Der Hauptkommissar erwiderte immer noch ruhig, aber nicht mehr so leise, dass sie hier weder eine Finanzbehörde, noch bei der Verkehrspolizei seien. Er fragte ihn, ob er nichts von den Todesfällen im Sonnenweiß-Stift gehört habe. Kovalev erwiderte, er wisse nicht, was das mit ihm zu tun haben sollte. Worauf Strobe nun direkt fragte, was er am Sonntag, dem dreizehnten November diesen Jahres, gegen siebzehn Uhr im Albert-Sonnenweiß-Stift gemacht habe.

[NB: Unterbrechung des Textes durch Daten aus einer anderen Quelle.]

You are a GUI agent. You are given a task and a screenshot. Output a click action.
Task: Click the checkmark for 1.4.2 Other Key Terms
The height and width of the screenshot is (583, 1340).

Kovalev schaute ihn einen Moment lang erstaunt an. Es sah so aus, als wäre er tatsächlich überrascht, dass dies jemand wusste. Dann veränderte sich sein Gesichtsausdruck innerhalb von einer Sekunde mehrmals. Strobe bemerkte, dass dem jungen Mann etwas einfiel und ihn dies anscheinend erschreckte oder ärgerte. Sofort darauf verhärtete sich seine Miene. Er behauptete tonlos, er sei nie im Sonnenweiß-Stift gewesen, und vergrub dann das Gesicht in seinen Händen.
Also gut, dachte Strobe. Der Mann hat etwas damit zu tun, das ist klar wie saurer Sprudel. „Sie sind von mehreren Personen gesehen worden!“, bohrte er weiter. „Und die könnten das jederzeit bezeugen.“
Kovalev wiederholte nur monoton, er sei nicht dort gewesen und er wolle einen Anwalt.
Strobe sagte zu dem Polizeimeister, der mit im Raum saß, dass er Kovalev doch bitte telefonieren lassen und ihm falls nötig die Gelben Seiten geben solle. Dann ging er ins Nachbarzimmer zu Schell, der dort Bettina Richter vernahm. Sie saß ihm mit verheulten Augen gegenüber, hatte sich aber inzwischen wohl etwas beruhigt. Als Strobe den Raum betrat, brach sie einen begonnenen Satz ab und schaute ihn unsicher an.
„Erzählen Sie weiter, Frau Richter“, forderte sie Schell auf.